[Dataset records]
⁂
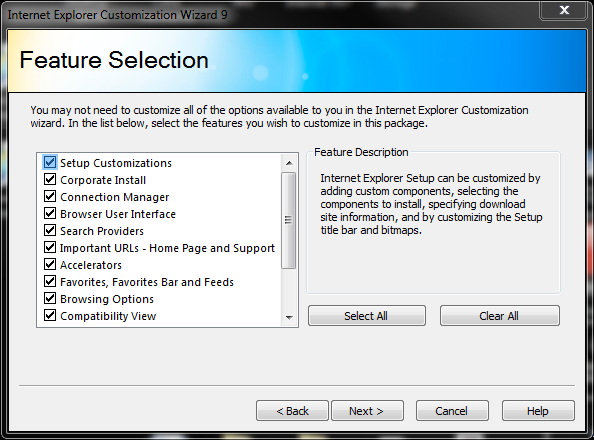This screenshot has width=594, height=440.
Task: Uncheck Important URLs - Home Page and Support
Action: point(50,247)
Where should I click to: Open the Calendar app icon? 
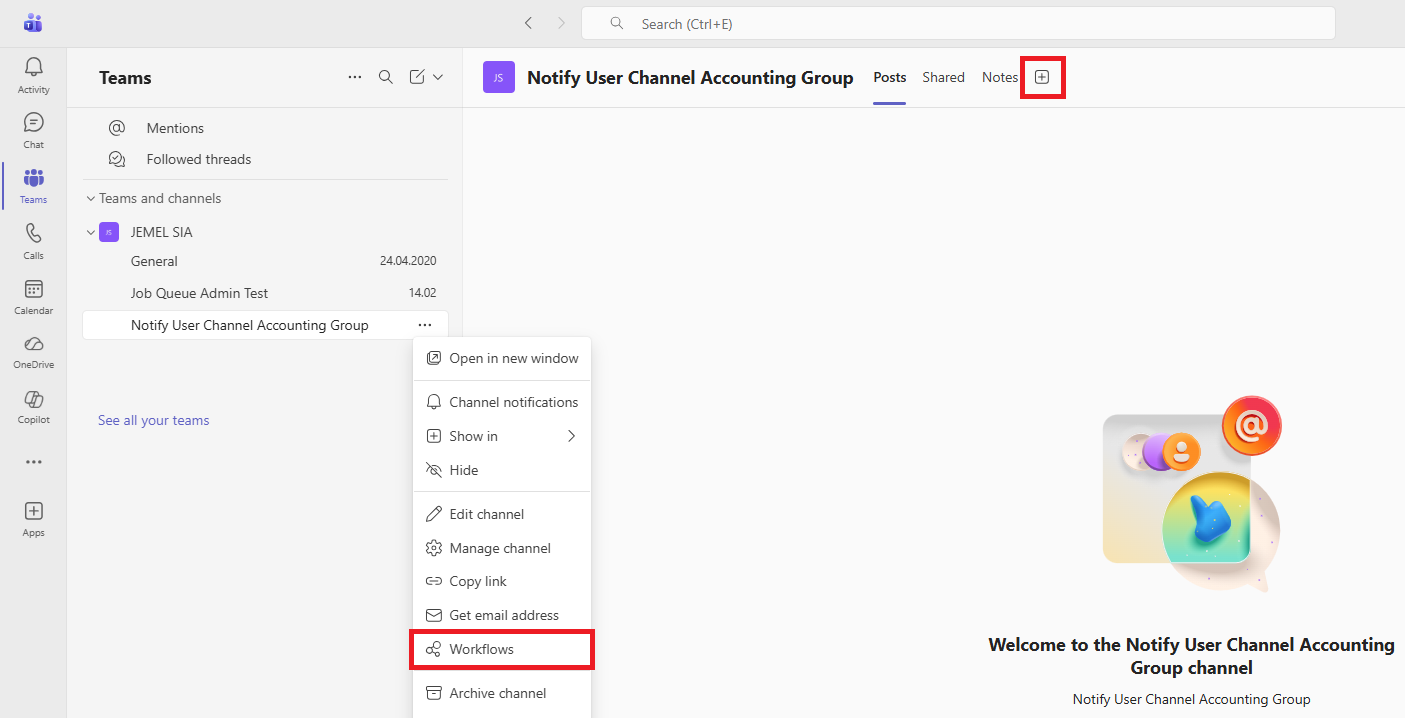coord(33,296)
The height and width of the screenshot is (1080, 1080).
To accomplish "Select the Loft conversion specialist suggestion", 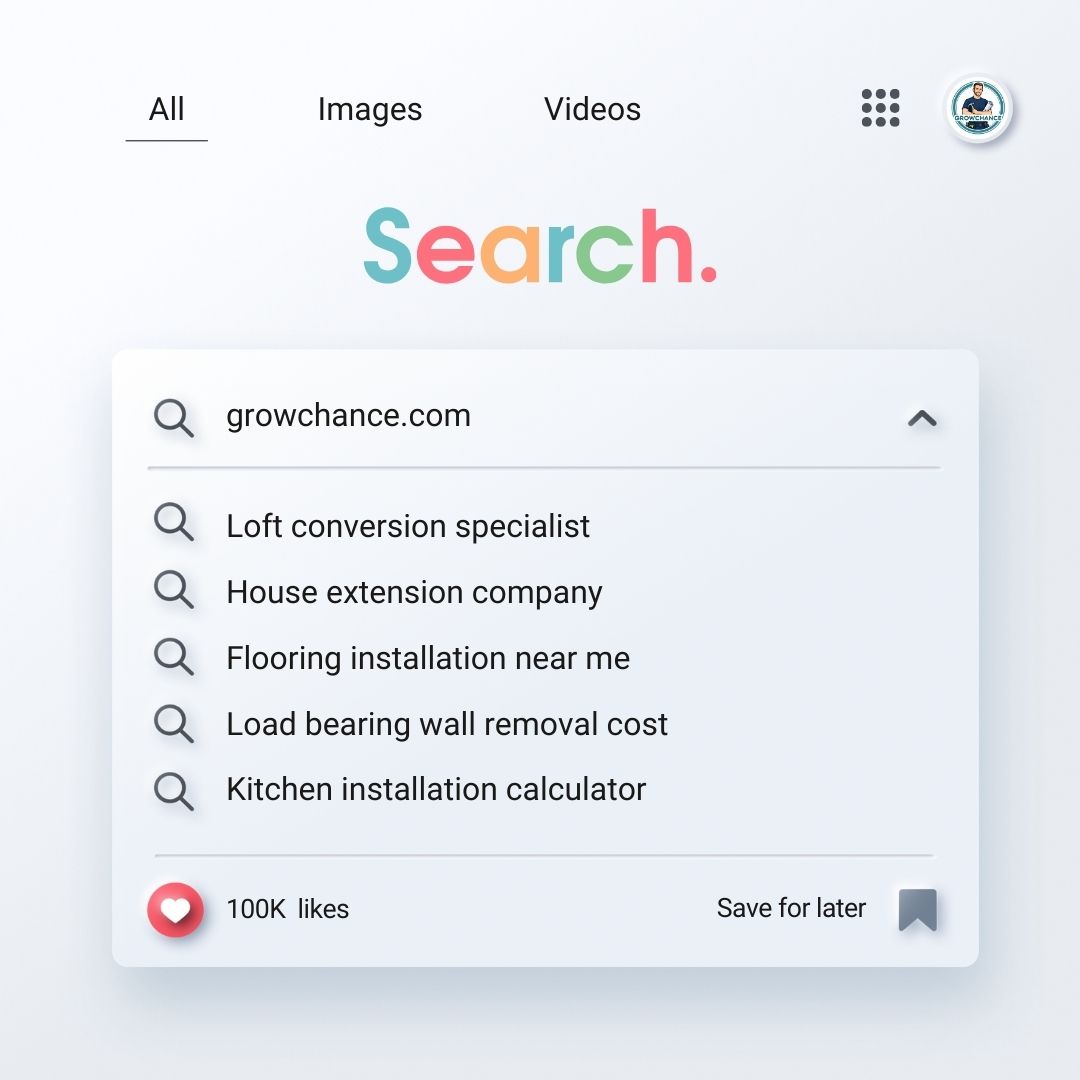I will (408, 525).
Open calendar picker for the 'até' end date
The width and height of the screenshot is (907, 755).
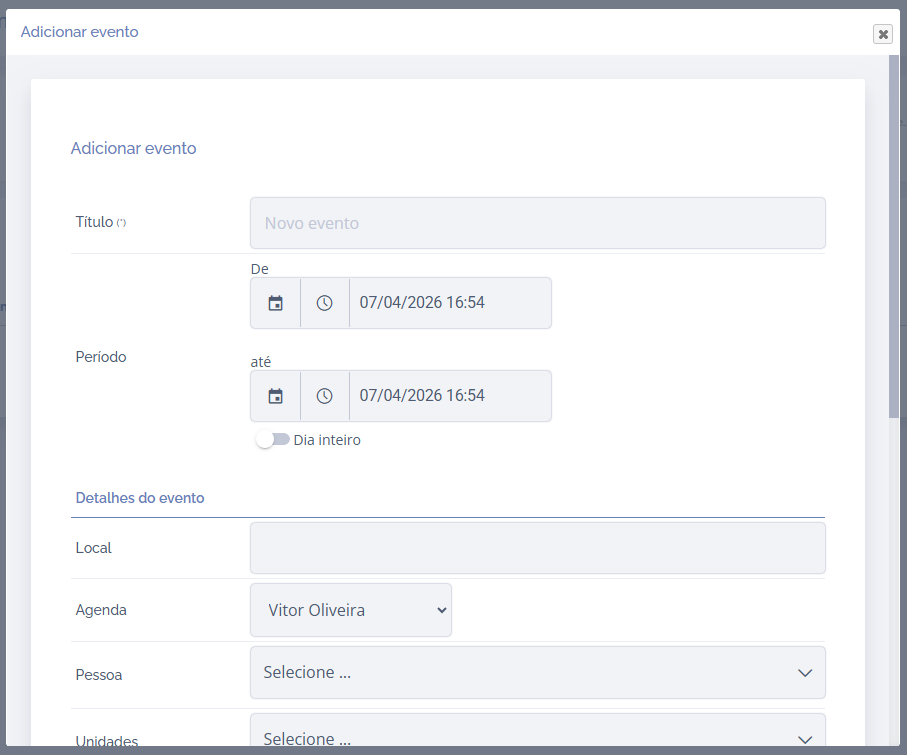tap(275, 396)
⁂
[TASK REQUIREMENTS] Repeat the lines exactly, starting with the line that contains "The width and" and ending with the last line of the entries. Keep both of those lines but no pictures.

[WRITTEN RESPONSE]
The width and height of the screenshot is (907, 755).
tap(275, 396)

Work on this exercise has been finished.